More coffee? — 'yeshchó kófye': a phrase you'll say daily, anchored by the ё.
Это моё, а это твоё.
This is mine, and that is yours. — 'eta mayó, a eta tvayó': two ё's, both stressed, both 'yo'.
What Elon does, and what you'll see elsewhere
Throughout this guide and in Elon's lessons, we print ё with its dots. That is the dictionary/textbook convention, and it is the right choice for learners: it shows you the correct vowel and the stress in one stroke. But you must train your eyes for the real world, where the dots vanish. When you read authentic Russian and meet a plain е, ask: could this word actually be a ё-word? With the frequency list above and your growing vocabulary, you will increasingly answer that question automatically — exactly as native readers do. For how stress is marked across this guide more generally, see stress marks in this guide.
Source-language comparison
English has no equivalent problem, because English does not have an optional letter. The nearest analogy is the English diaeresis in words like naïve or coöperate: a mark that publications add or drop at will, where readers cope because they know the word. But the stakes are higher in Russian, because dropping the ё dots can change the word entirely (осёл "donkey" vs осел "he sat down"), and because ё uniquely carries the stress. So treat ё less like an English accent mark and more like a piece of information that is officially present even when invisible — the word "is" spelled with ё whether or not the dots are printed.
Common Mistakes
❌ идёт → 'idyet'
Incorrect — ё is 'yo', not 'ye': say 'idYOT'.
✅ идёт → 'idyót'
(he/she/it) is going / walking.
❌ Pronouncing всё and все the same
Incorrect — всё is 'fsyó' (everything); все is 'fsye' (everyone). Different vowels, different words.
✅ всё ≠ все
'fsyó' (everything) vs 'fsye' (everyone).
❌ Stressing some other syllable in a word that contains ё
Incorrect — ё is always the stressed syllable in single-root words. If you see ё, stress it.
✅ актёр → aktYÓR
actor — stress falls on the ё, second syllable.
❌ Assuming a written 'е' is always 'ye'
Risky — in authentic text the dots are often dropped, so a written е may be a hidden ё (e.g. printed 'все' meant as всё).

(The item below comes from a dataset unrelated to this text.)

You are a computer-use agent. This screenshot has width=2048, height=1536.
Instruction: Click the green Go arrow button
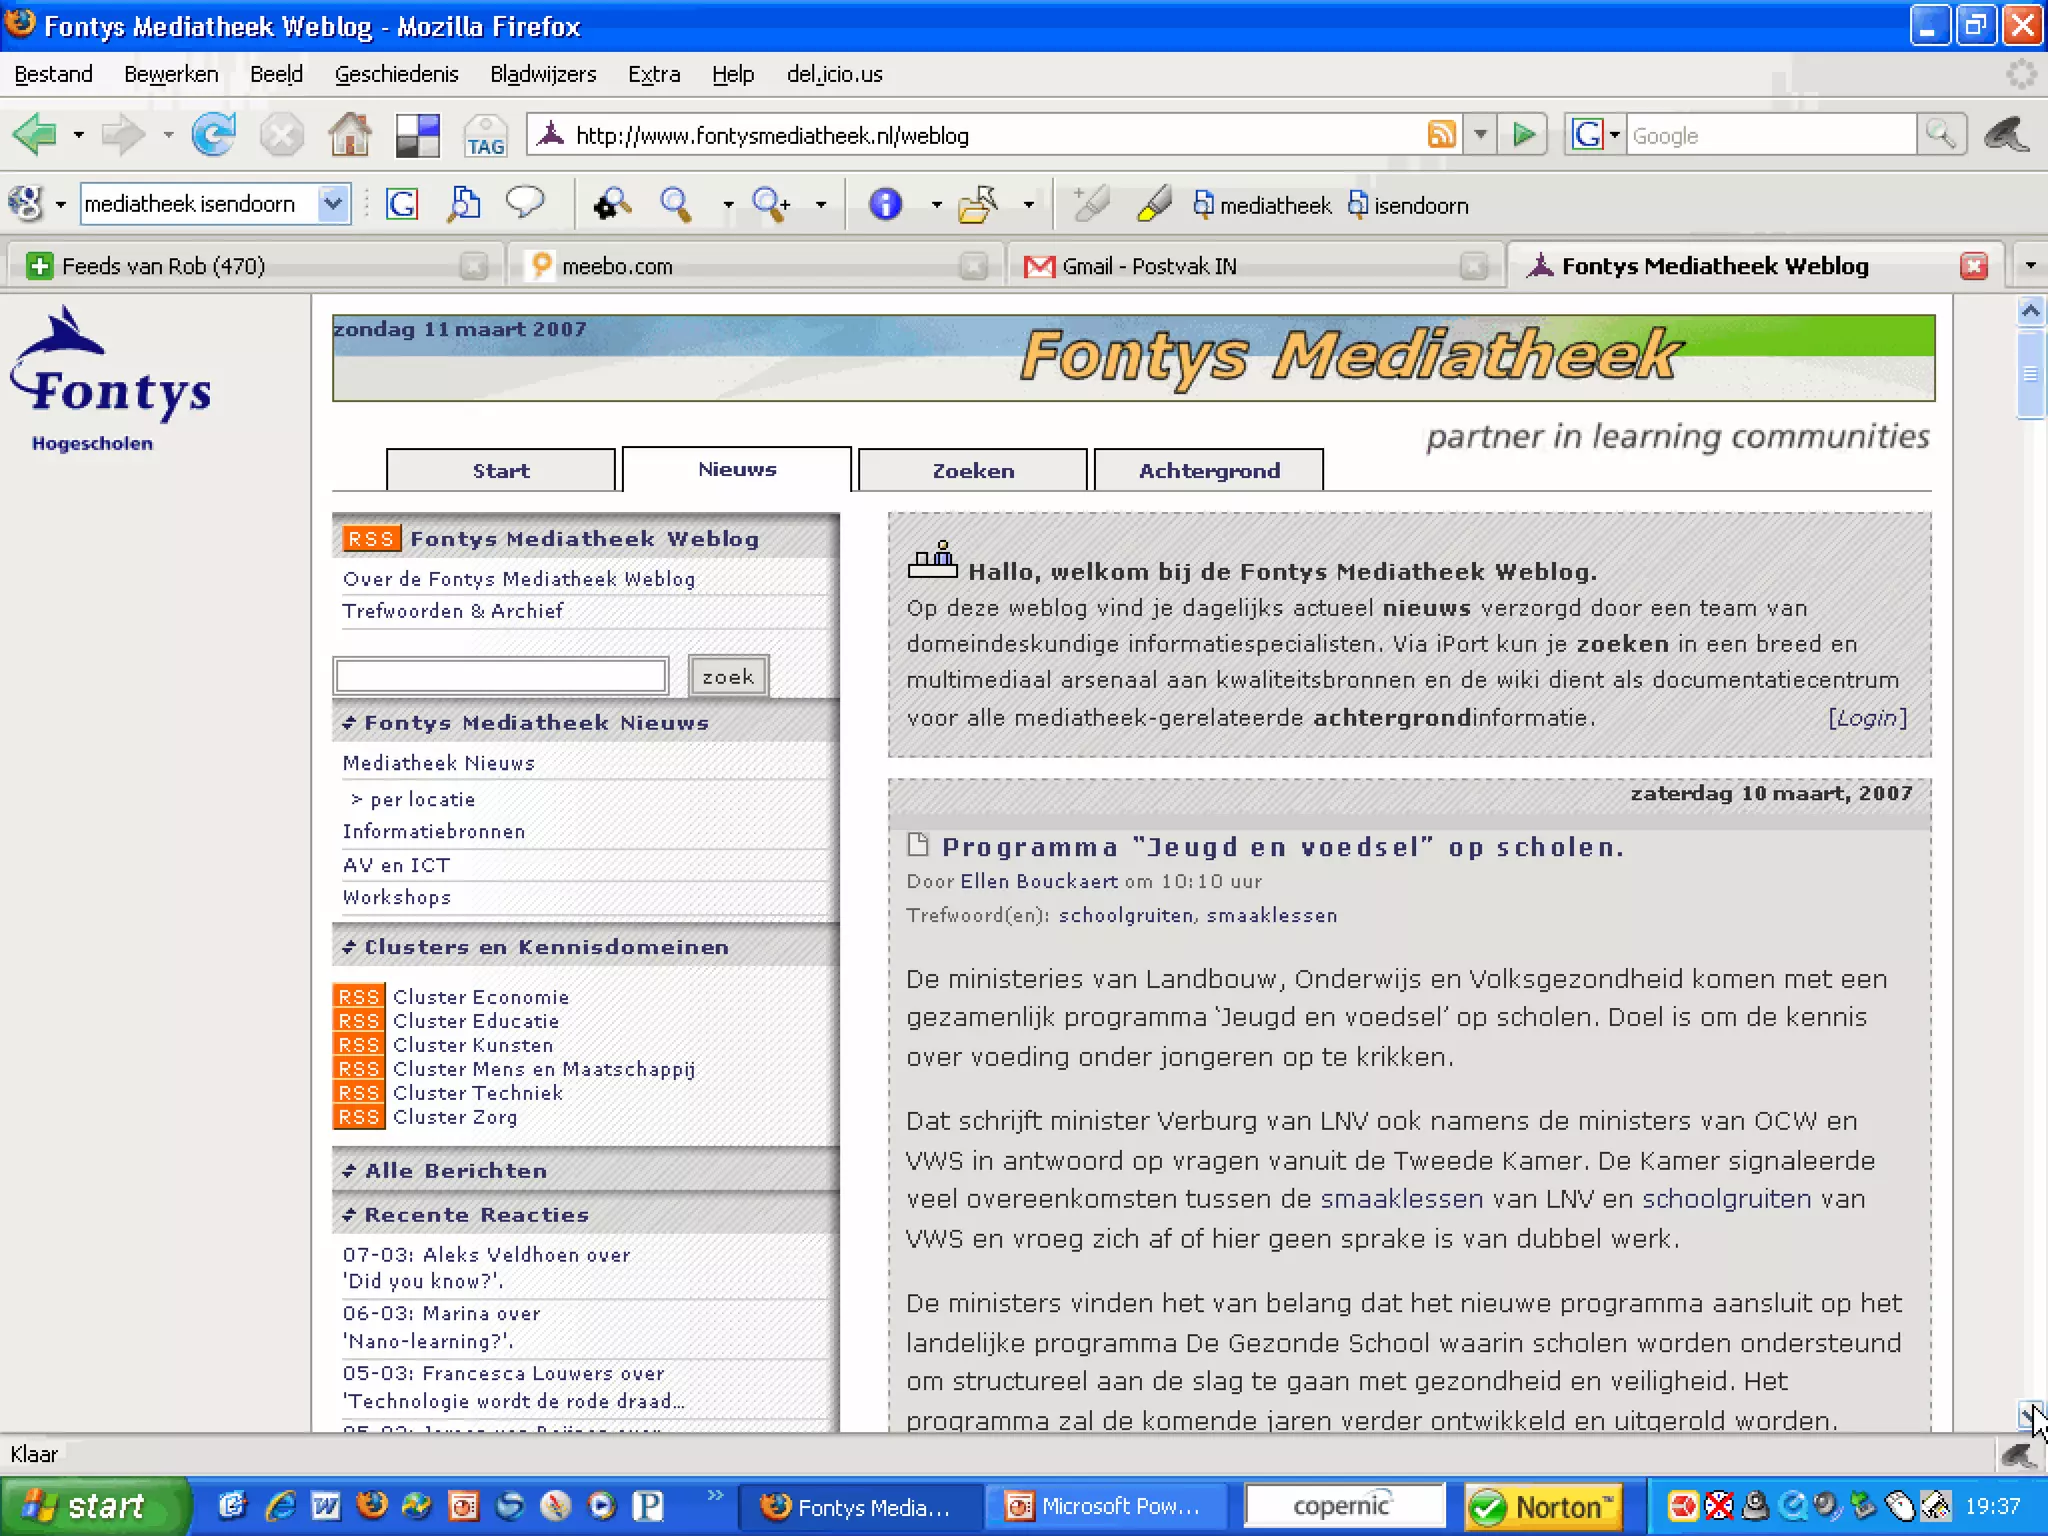pos(1523,134)
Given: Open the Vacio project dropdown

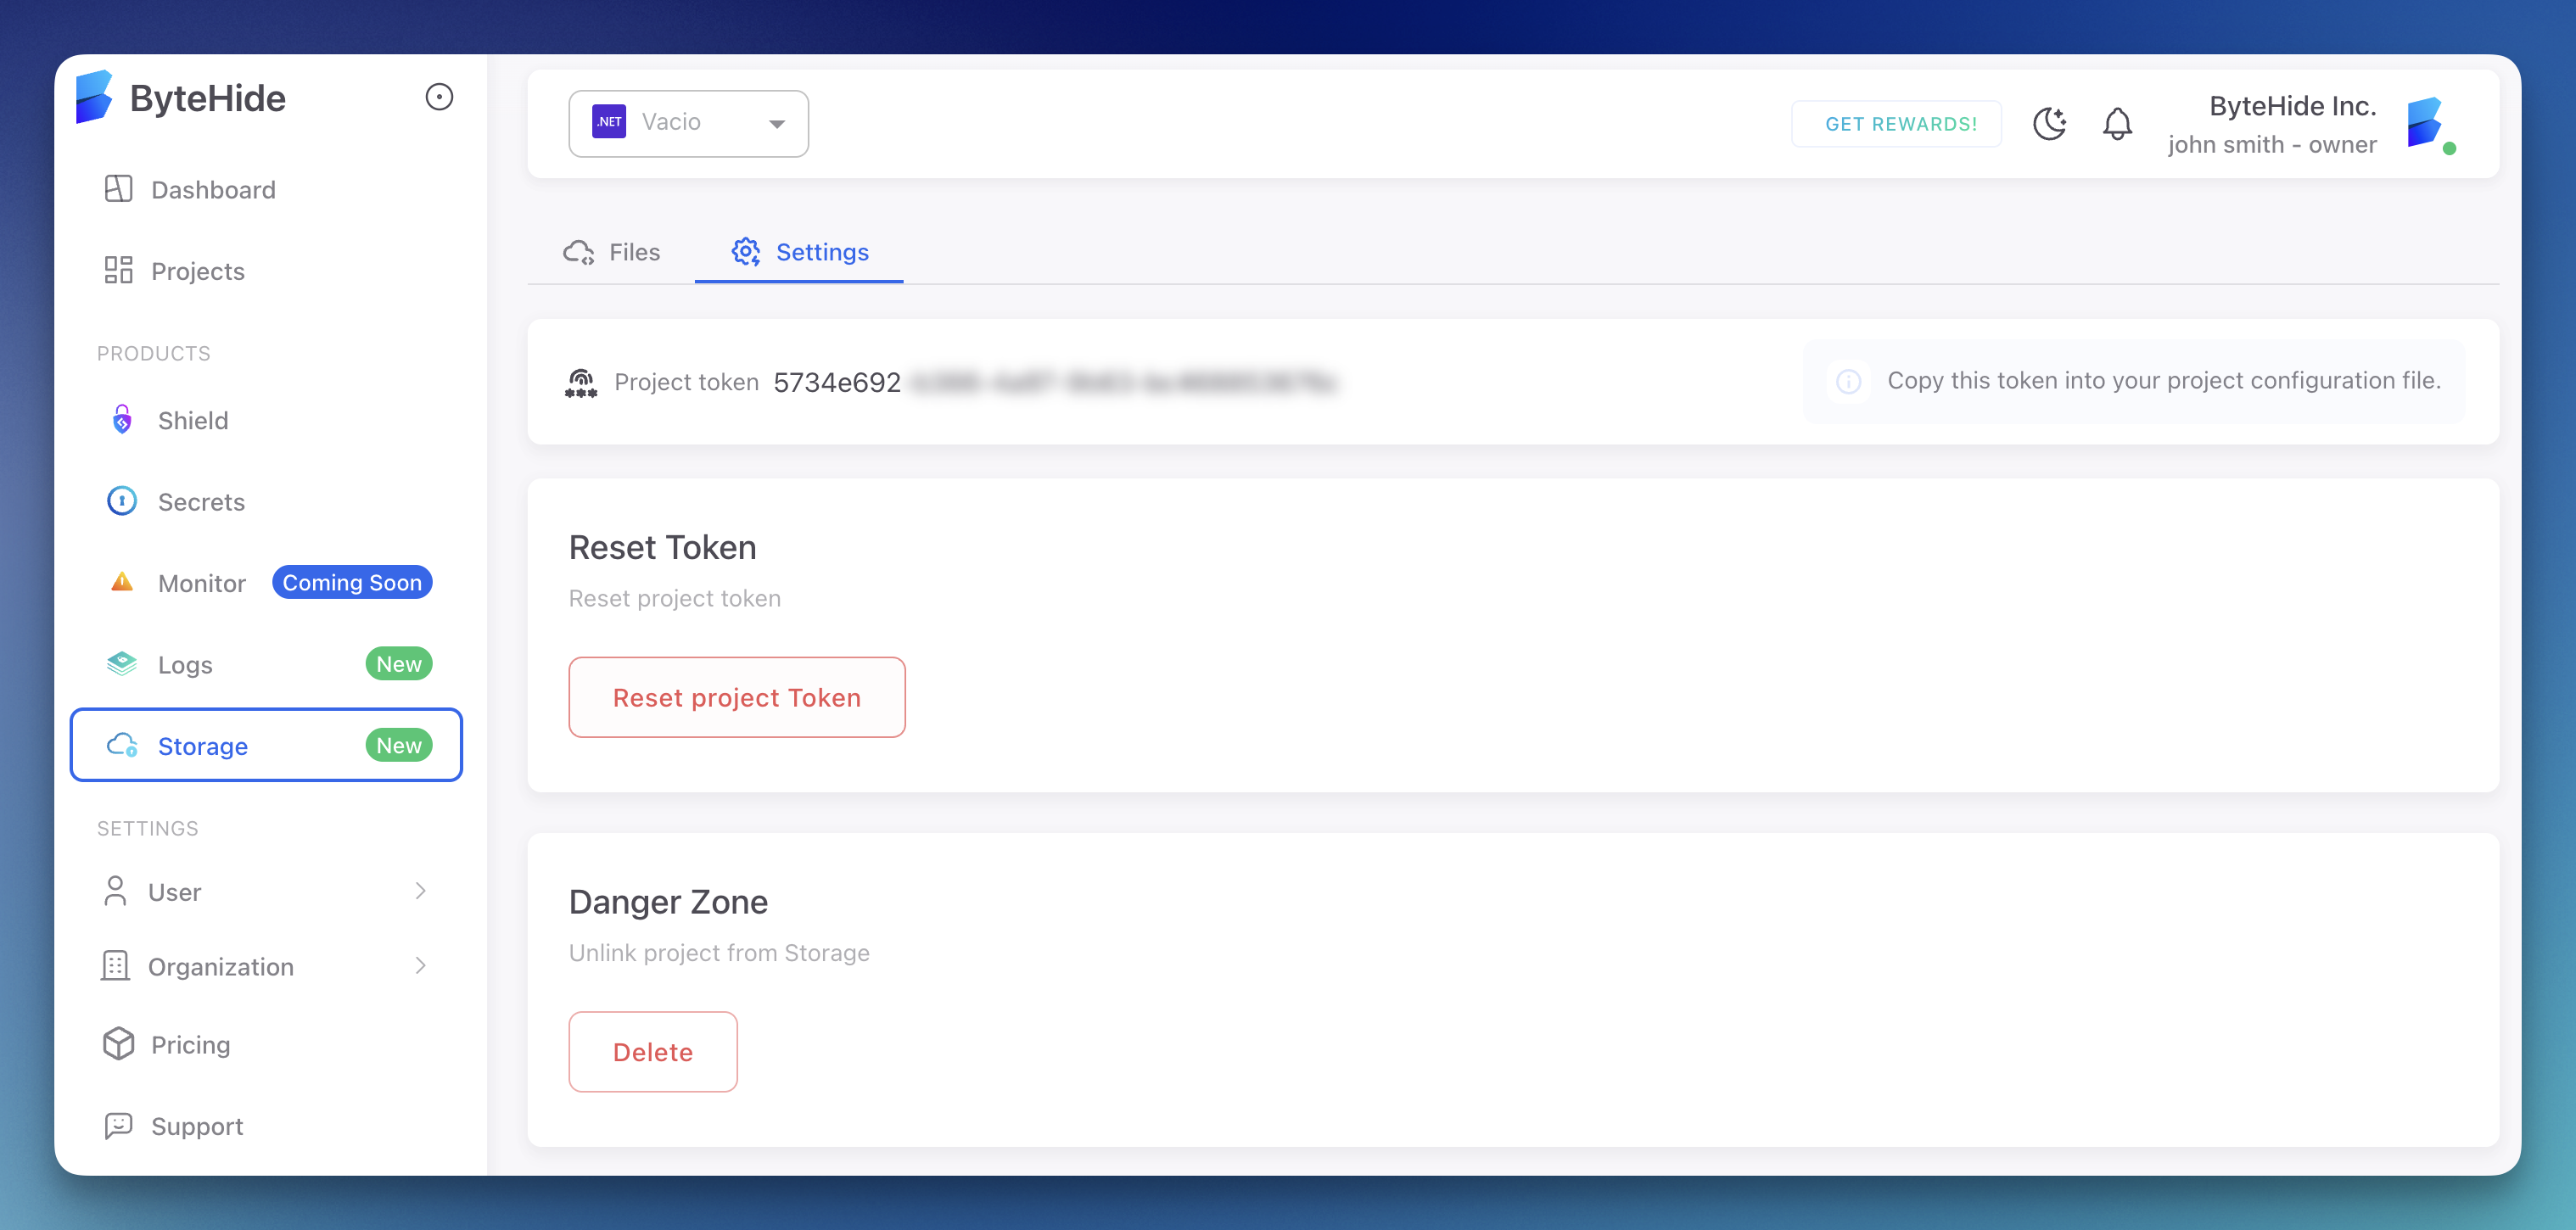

✅ Read by the word, not the dots
recognise ё-words from vocabulary; Elon prints the dots to help.
❌ Пётр → 'Petr'
Incorrect — the name has ё: it is 'Pyótr' (Peter), with the 'yo' vowel.
✅ Пётр → 'Pyótr'
Pyotr / Peter.
Key Takeaways
- ё is the soft partner of о: /jo/ initially or after a vowel; otherwise it softens the consonant + "o."
- ё is always the stressed syllable in single-root words — a built-in stress mark.
- In everyday Russian the dots are usually dropped and ё is printed as е; you must recognise ё-words from vocabulary and context.
- The dots are restored in dictionaries, textbooks, children's books, and to disambiguate (все vs всё, небо vs нёбо).
- Never read ё as "ye" — it is "yo" (идёт = "idyot," not "idyet").
- Elon prints ё with its dots; train your eyes for the dotless real world.